It seems every time I turn the TV to a national news channel, someone is talking about how drastic the spending cuts will be if the fiscal cliff goes into effect on Jan. 1, 2013. I have always wondered what that reduction in spending would be, and I ran across a study from the Congressional Research Service (CRS) on the economic effect of these cuts and tax increases.
For FY2013, CRS estimates the total reduction in the deficit would be $607 billion. In broad strokes, this comprises total tax increases of $399 billion, spending reductions of $102 billion and $105 billion in other changes not associated with policy changes.
Of the $102 billion in spending cuts, only $65 billion is associated with automatic spending cuts. Most of the other cuts relate to reductions in unemployment insurance.

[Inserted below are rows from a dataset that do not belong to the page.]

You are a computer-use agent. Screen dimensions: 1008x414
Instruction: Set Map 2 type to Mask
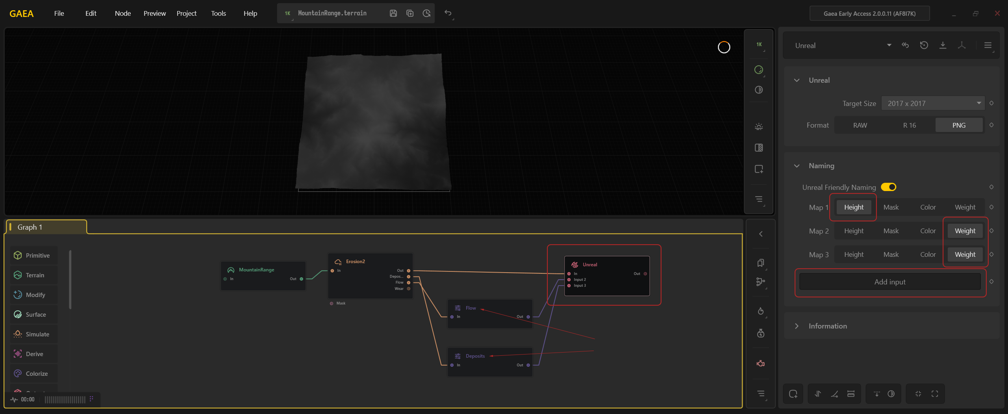(891, 231)
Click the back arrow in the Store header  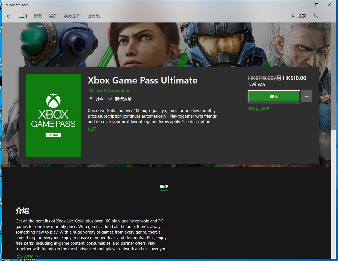(9, 16)
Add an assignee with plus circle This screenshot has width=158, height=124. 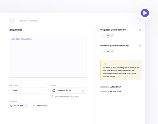click(102, 36)
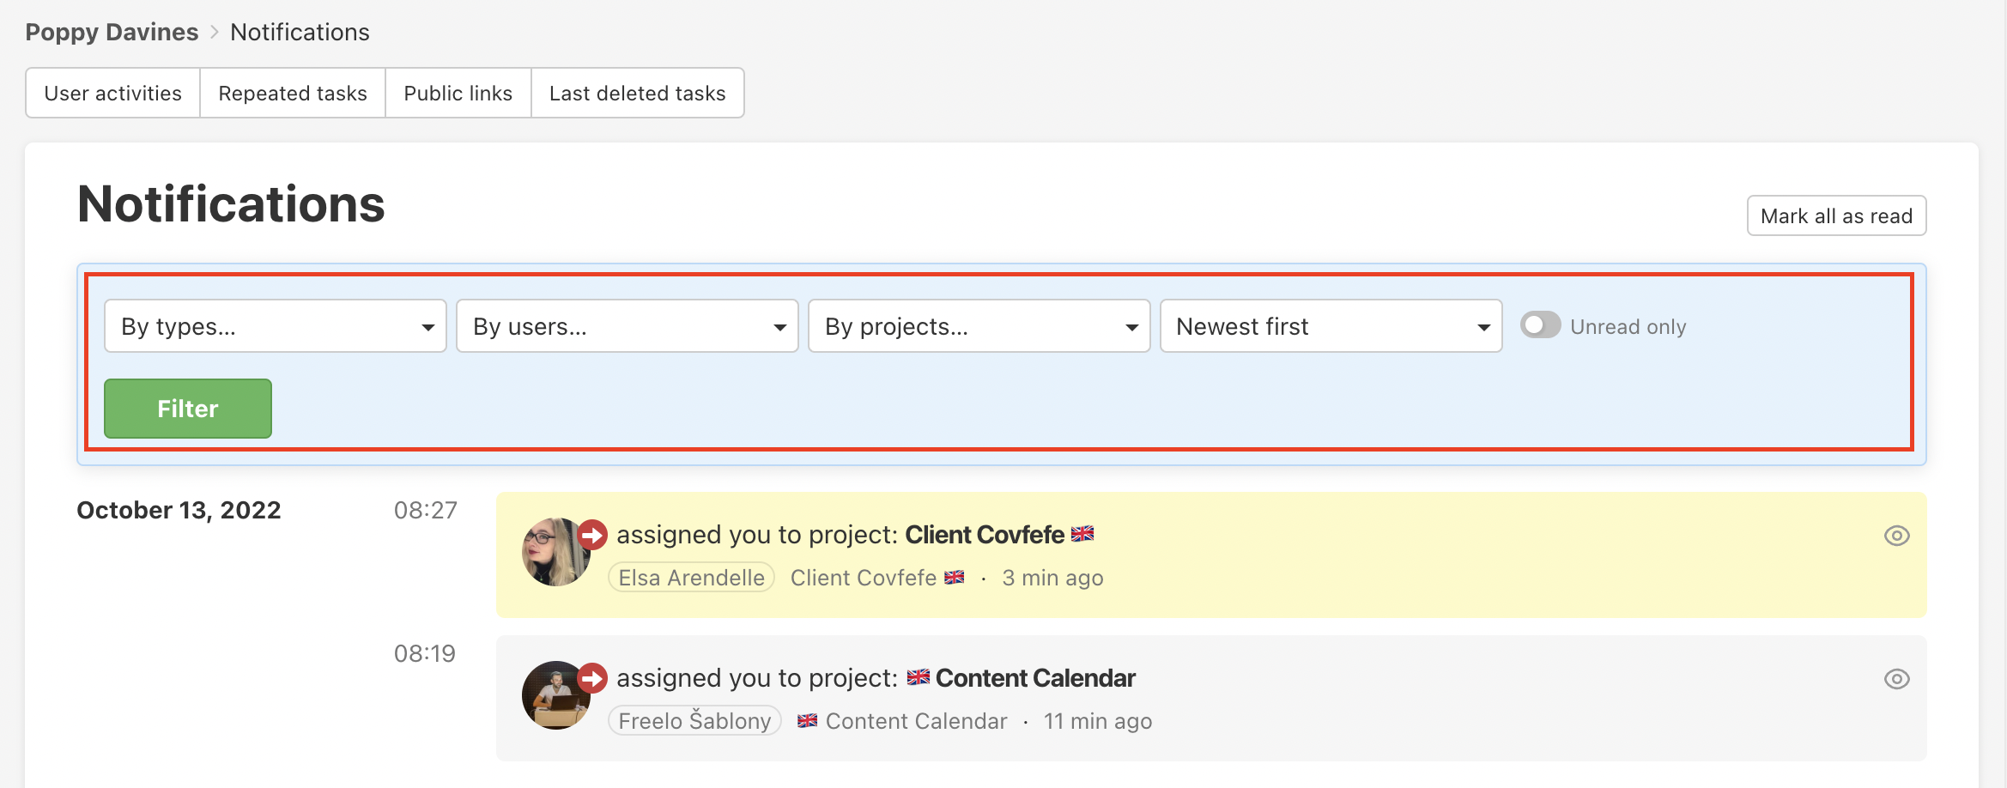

Since only $65 billion relates to direct spending cuts, eliminating the 2% reduction in the FICA rate will actually decrease the deficit by $95 billion, which is $30 billion more than the spending cuts.
It seems like the fiscal cliff is not very high from a spending-cut standpoint.
Individual tax increases are about $221 billion, and most people assume this is all due to the Bush tax cuts expiring. This is incorrect. Almost half of this, or $89 billion, relates to the assumption that the alternative minimum tax (AMT) patch will not be extended. Congress has continued to extend the AMT patch each year for several years, but once this number hits almost $100 billion in a year, I am not sure how much longer that will continue.